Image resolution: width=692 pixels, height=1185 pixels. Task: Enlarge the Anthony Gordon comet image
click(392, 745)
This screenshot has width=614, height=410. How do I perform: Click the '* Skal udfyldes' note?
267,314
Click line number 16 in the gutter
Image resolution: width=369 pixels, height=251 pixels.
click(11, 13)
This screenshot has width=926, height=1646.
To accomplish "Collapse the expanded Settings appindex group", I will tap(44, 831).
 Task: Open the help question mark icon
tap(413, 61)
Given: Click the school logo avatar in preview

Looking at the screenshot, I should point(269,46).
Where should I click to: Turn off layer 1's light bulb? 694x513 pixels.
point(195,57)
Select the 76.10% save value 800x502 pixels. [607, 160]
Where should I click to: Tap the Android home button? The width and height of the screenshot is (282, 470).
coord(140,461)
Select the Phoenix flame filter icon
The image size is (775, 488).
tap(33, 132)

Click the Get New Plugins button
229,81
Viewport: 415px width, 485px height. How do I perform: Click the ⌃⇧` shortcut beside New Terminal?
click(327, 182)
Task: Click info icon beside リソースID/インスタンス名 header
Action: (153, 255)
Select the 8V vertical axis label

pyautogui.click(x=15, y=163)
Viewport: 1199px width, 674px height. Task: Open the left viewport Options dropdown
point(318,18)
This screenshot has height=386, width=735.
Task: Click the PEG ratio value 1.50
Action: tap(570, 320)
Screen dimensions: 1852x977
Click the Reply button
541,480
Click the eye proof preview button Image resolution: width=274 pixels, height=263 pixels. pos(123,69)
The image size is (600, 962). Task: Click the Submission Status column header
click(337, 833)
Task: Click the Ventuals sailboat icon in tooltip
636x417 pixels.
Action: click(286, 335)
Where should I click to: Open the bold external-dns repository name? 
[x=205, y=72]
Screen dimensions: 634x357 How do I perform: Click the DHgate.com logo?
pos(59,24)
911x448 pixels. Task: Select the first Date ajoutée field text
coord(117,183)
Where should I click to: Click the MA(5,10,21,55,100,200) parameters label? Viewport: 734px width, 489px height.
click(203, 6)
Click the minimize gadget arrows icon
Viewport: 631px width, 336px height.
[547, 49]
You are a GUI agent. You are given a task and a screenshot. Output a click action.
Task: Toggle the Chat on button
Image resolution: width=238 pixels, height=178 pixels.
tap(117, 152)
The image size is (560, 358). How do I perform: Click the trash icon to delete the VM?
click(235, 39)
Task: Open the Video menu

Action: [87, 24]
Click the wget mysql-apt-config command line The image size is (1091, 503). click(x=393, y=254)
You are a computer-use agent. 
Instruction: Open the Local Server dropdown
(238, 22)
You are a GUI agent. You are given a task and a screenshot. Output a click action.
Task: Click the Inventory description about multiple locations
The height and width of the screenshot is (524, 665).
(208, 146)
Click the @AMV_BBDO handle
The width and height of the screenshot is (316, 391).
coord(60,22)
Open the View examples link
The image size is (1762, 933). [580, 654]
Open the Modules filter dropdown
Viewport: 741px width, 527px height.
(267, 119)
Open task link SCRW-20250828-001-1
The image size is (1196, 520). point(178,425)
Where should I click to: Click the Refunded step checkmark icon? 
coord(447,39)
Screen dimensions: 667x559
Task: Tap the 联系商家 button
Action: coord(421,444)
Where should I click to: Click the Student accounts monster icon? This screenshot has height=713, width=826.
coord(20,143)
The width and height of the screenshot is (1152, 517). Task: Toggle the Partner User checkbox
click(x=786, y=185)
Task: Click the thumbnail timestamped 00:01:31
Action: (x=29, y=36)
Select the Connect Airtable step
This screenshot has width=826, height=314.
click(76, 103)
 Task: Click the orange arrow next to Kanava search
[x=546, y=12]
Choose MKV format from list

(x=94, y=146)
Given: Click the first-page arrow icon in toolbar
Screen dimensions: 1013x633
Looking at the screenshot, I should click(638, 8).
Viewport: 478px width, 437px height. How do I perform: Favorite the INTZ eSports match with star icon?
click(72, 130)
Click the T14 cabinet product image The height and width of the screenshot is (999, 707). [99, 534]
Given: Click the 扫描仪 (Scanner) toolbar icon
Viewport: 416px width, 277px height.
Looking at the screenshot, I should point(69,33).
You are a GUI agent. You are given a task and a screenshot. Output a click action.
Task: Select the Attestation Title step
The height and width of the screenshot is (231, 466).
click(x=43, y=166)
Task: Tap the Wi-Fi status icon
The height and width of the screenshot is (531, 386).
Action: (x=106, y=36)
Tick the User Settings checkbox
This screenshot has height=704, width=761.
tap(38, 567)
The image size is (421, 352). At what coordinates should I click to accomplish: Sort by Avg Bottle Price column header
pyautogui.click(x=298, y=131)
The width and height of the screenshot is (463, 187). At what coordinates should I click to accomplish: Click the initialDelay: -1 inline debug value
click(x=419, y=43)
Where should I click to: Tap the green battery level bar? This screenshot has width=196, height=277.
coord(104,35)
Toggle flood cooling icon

TASK REQUIREMENTS: From the material above, copy every line that has the word "toolbar" in it.

EXERCISE RESPONSE:
Given: Click the first-page arrow icon in toolbar
Given: Click the 扫描仪 (Scanner) toolbar icon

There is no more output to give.